◆ PROBLEM TO SOLVE
An image-free, word-for-word version of the records below is to be returned.

::::

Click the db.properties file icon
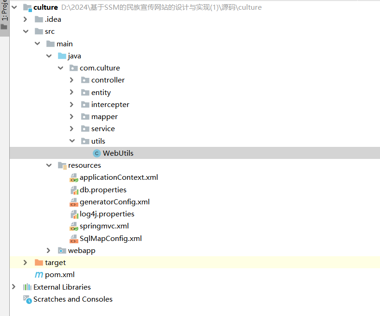 coord(74,190)
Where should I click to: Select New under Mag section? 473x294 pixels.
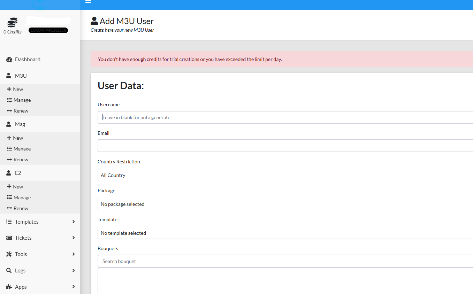[18, 138]
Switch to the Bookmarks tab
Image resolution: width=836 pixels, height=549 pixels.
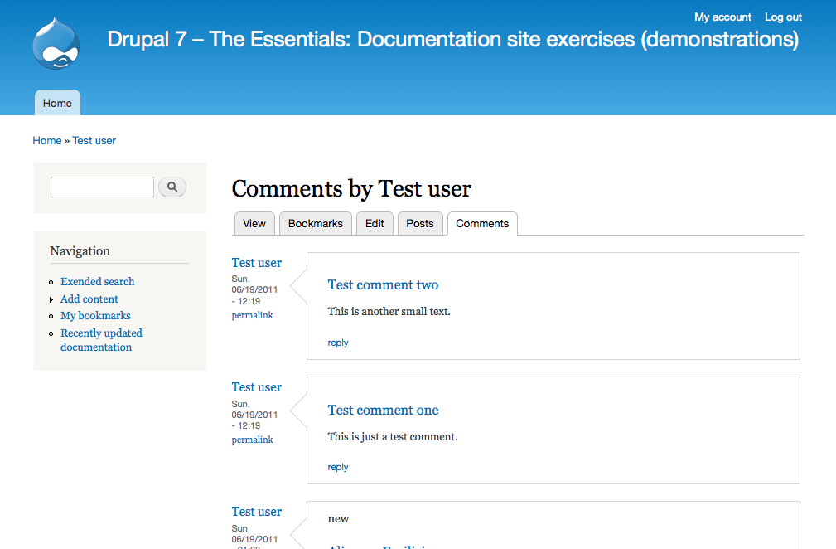coord(315,223)
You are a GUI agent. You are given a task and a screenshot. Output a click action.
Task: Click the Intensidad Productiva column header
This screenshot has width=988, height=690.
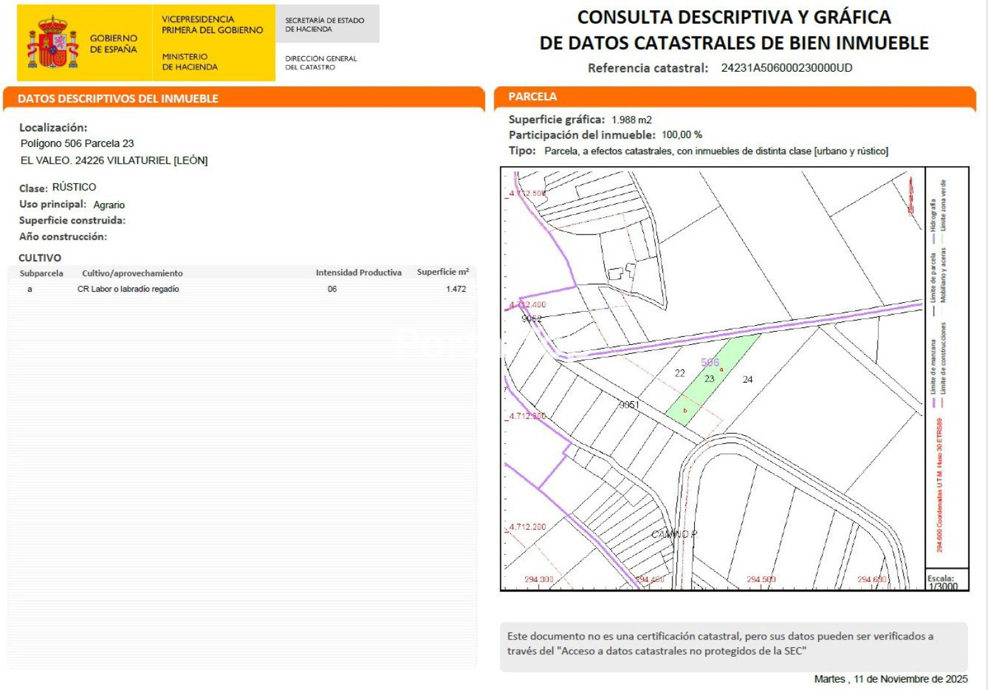pos(358,272)
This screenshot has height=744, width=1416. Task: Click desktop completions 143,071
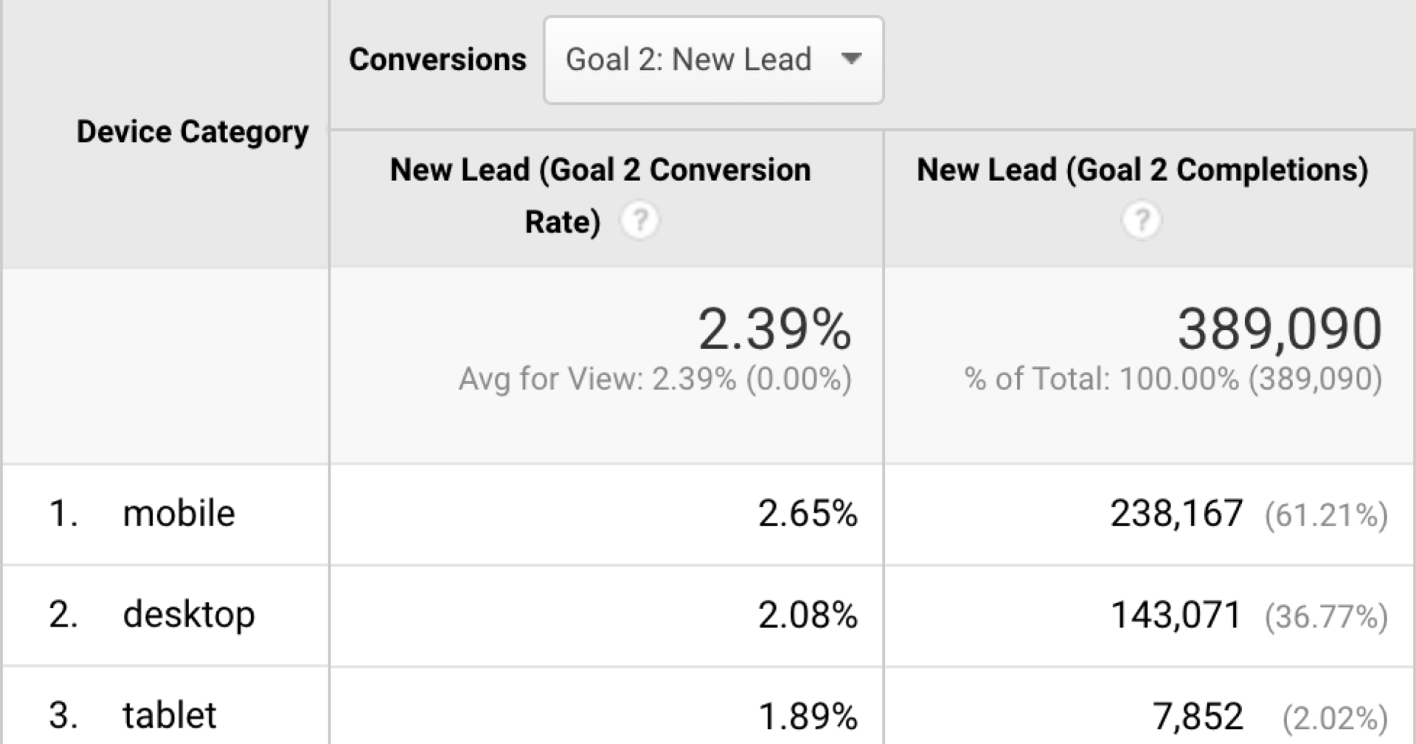(x=1176, y=615)
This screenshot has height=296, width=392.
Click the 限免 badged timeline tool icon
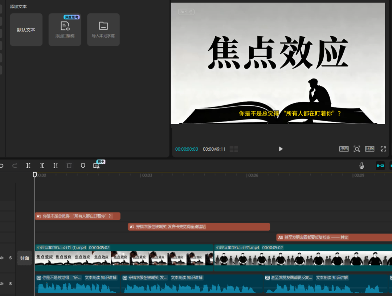pyautogui.click(x=97, y=166)
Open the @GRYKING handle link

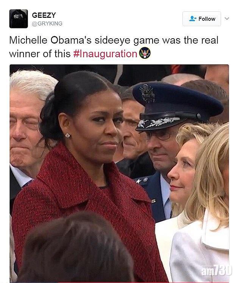pyautogui.click(x=47, y=23)
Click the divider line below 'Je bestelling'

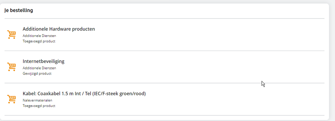[x=164, y=18]
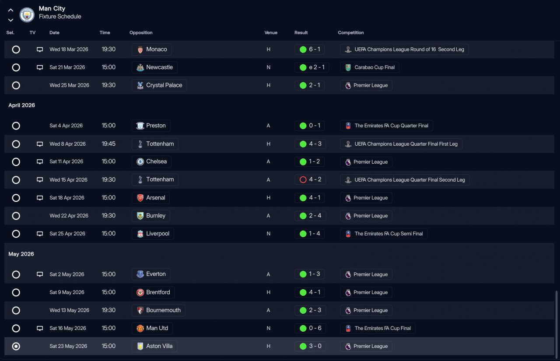Viewport: 560px width, 361px height.
Task: Sort by the Competition column header
Action: click(350, 33)
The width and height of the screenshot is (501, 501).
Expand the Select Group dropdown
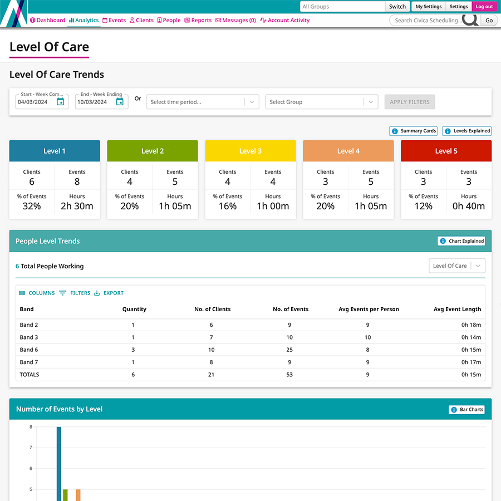(x=322, y=102)
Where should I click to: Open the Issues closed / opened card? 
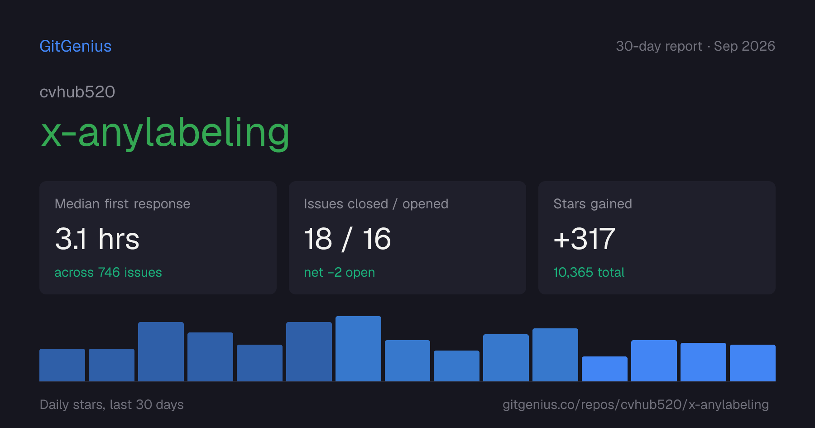(x=408, y=238)
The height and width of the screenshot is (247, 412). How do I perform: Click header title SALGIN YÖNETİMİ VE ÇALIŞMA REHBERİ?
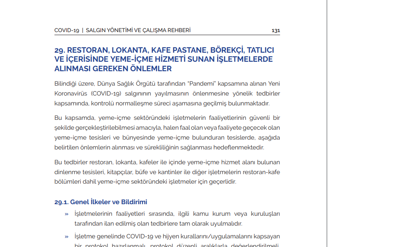point(138,30)
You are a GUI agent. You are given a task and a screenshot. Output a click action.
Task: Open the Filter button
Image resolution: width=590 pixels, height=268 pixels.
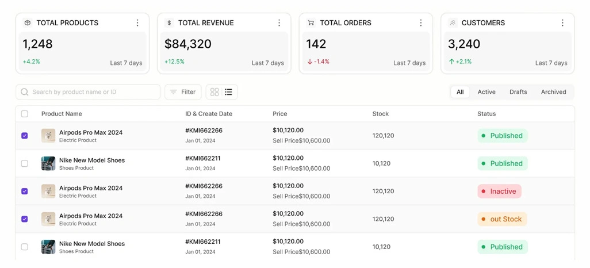[183, 92]
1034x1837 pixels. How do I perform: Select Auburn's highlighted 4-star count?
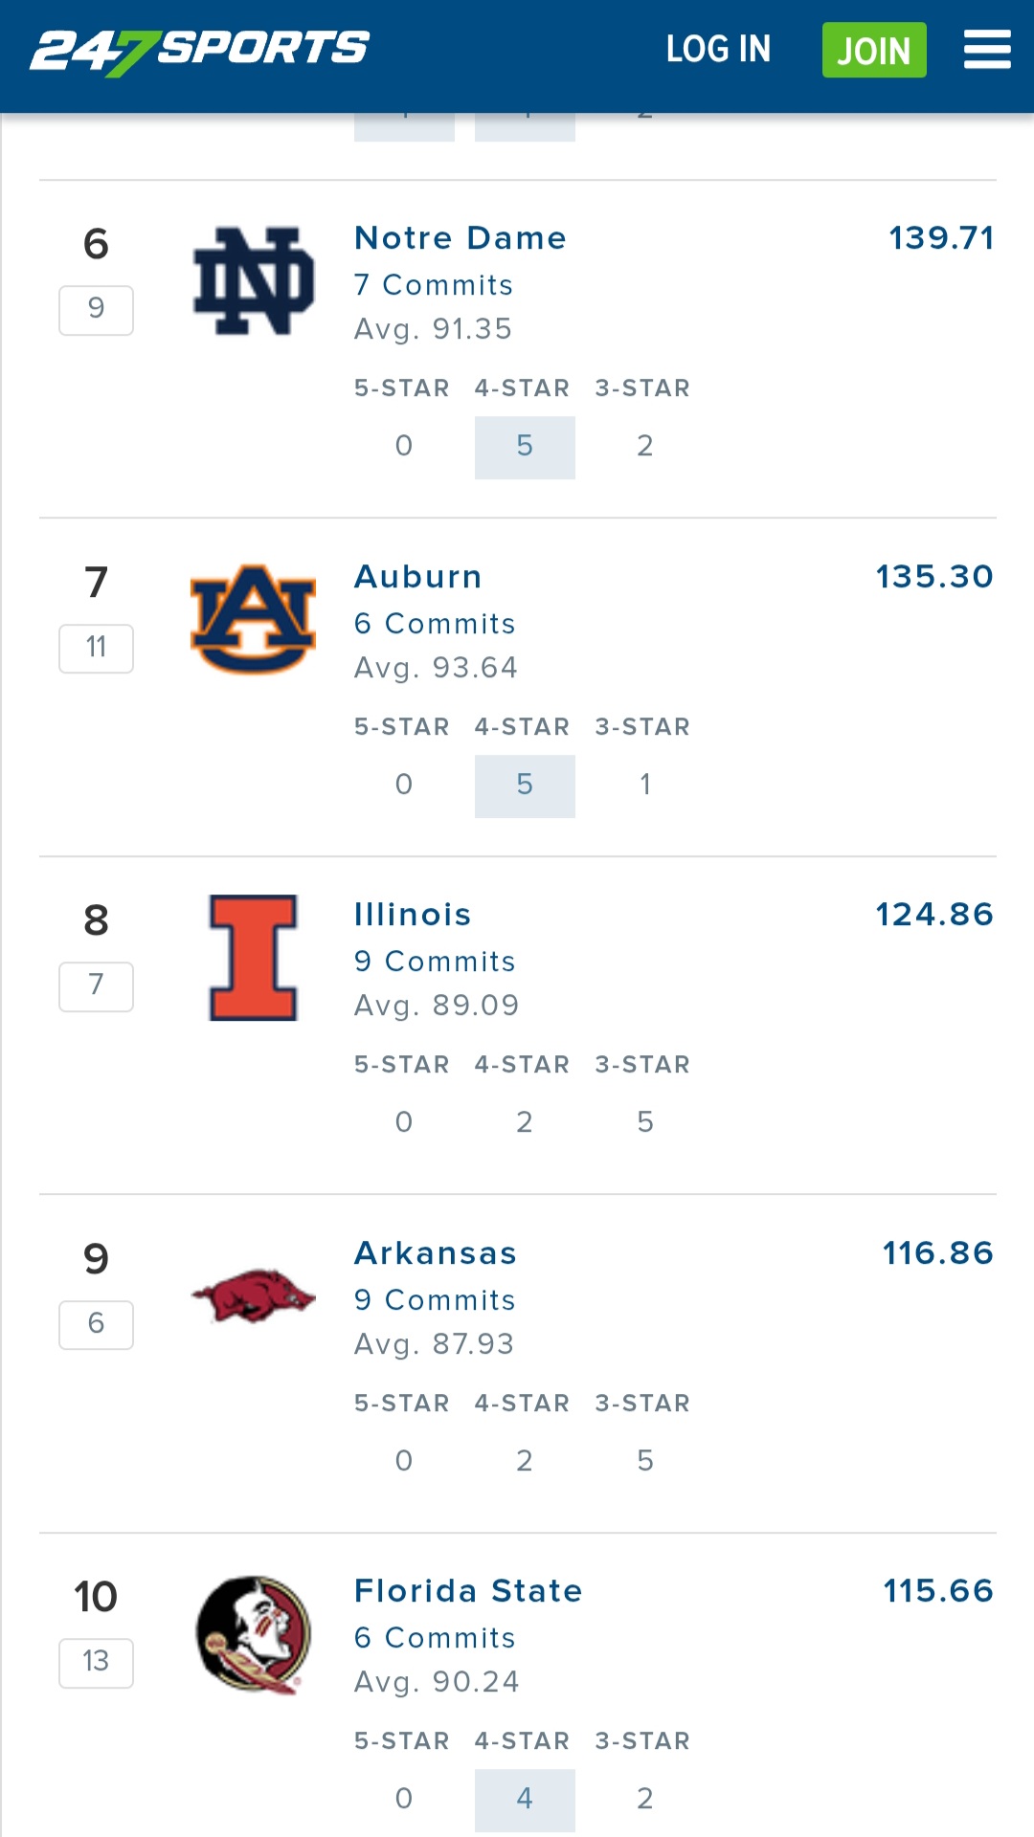tap(525, 786)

::::

◆ ANSWER BELOW
Click the db.properties file icon
 coord(74,190)
Where should I click to: Select New under Mag section? 473x294 pixels.
[18, 138]
Switch to the Bookmarks tab
Image resolution: width=836 pixels, height=549 pixels.
coord(315,223)
You are a GUI agent. You are given a task and a screenshot. Output a click action.
Task: Click the Intensidad Productiva column header
This screenshot has width=988, height=690.
pos(358,272)
This screenshot has height=744, width=1416. Task: Click desktop completions 143,071
(x=1176, y=615)
This screenshot has height=296, width=392.
Click the 限免 badged timeline tool icon
pyautogui.click(x=97, y=166)
Open the @GRYKING handle link

pyautogui.click(x=47, y=23)
Click the divider line below 'Je bestelling'

[x=164, y=18]
Viewport: 560px width, 361px height.
Task: Sort by the Competition column header
Action: click(350, 33)
The width and height of the screenshot is (501, 501).
Expand the Select Group dropdown
(x=322, y=102)
Where should I click to: Open the Issues closed / opened card? 
(x=408, y=238)
The height and width of the screenshot is (247, 412). How do I perform: Click header title SALGIN YÖNETİMİ VE ÇALIŞMA REHBERİ?
point(138,30)
You are a GUI agent. You are given a task and a screenshot. Output a click action.
Task: Open the Filter button
Image resolution: width=590 pixels, height=268 pixels.
[183, 92]
1034x1837 pixels. How do I perform: Select Auburn's highlighted 4-star count?
tap(525, 786)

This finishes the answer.